• _TASK OBJECTIVE_:
Repeat only the stretch of lines below that runs from the line with "Task: Open the Help menu" through the line with "Given: Open the help question mark icon", unaltered.

*** SUPPLIED DATA

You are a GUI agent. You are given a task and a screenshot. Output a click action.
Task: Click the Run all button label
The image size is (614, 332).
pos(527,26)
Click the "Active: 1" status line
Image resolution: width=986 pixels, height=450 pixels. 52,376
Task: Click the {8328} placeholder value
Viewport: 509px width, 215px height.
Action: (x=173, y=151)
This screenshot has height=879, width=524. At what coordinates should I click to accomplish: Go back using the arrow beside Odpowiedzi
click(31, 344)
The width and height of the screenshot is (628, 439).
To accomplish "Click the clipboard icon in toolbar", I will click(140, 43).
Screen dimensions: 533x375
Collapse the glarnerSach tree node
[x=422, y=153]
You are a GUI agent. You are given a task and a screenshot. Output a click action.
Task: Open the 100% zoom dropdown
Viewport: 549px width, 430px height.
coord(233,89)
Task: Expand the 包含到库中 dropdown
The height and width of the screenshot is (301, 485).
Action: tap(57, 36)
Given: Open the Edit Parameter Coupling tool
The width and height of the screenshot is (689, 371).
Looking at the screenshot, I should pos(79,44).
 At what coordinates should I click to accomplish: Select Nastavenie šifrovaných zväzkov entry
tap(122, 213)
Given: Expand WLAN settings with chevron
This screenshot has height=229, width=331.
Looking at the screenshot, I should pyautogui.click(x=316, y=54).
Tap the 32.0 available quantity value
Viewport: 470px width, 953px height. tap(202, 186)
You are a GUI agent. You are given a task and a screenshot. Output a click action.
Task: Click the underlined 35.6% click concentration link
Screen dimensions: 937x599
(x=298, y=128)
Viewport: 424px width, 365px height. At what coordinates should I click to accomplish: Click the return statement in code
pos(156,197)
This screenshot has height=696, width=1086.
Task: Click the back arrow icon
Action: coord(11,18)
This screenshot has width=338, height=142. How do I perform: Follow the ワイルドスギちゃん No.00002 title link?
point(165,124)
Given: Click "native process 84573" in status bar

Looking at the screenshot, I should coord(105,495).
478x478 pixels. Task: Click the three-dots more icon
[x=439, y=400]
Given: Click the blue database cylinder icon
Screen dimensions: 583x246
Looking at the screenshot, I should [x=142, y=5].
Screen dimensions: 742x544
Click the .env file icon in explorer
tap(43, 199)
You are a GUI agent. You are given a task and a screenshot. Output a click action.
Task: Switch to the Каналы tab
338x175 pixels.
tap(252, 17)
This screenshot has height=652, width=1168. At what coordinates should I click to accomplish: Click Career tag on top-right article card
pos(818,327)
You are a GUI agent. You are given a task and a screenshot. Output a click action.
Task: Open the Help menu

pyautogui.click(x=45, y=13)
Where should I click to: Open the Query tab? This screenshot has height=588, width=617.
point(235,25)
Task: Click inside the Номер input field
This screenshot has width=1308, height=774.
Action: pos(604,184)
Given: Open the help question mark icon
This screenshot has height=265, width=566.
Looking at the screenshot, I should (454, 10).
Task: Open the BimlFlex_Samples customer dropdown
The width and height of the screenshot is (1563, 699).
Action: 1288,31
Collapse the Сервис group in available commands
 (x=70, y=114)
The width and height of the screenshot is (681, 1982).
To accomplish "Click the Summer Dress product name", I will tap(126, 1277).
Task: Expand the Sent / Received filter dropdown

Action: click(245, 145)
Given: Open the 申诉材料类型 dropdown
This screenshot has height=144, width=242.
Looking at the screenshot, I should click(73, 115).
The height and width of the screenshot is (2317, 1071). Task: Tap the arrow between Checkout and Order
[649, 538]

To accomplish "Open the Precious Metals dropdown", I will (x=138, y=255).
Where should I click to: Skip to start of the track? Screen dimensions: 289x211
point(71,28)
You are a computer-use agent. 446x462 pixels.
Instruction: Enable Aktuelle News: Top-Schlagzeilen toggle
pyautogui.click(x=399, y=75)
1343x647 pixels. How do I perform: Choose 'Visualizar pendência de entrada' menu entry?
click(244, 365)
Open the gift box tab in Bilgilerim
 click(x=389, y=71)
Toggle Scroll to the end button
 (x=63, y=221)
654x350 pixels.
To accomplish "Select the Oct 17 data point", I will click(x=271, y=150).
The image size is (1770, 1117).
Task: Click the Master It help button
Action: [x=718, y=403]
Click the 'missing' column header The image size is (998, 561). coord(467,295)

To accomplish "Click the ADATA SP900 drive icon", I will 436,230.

******

• _RESULT BELOW_:
Task: Open the Help menu

pyautogui.click(x=45, y=13)
Where should I click to: Open the Query tab? This screenshot has height=588, width=617.
point(235,25)
Task: Click inside the Номер input field
This screenshot has width=1308, height=774.
Action: pos(604,184)
Given: Open the help question mark icon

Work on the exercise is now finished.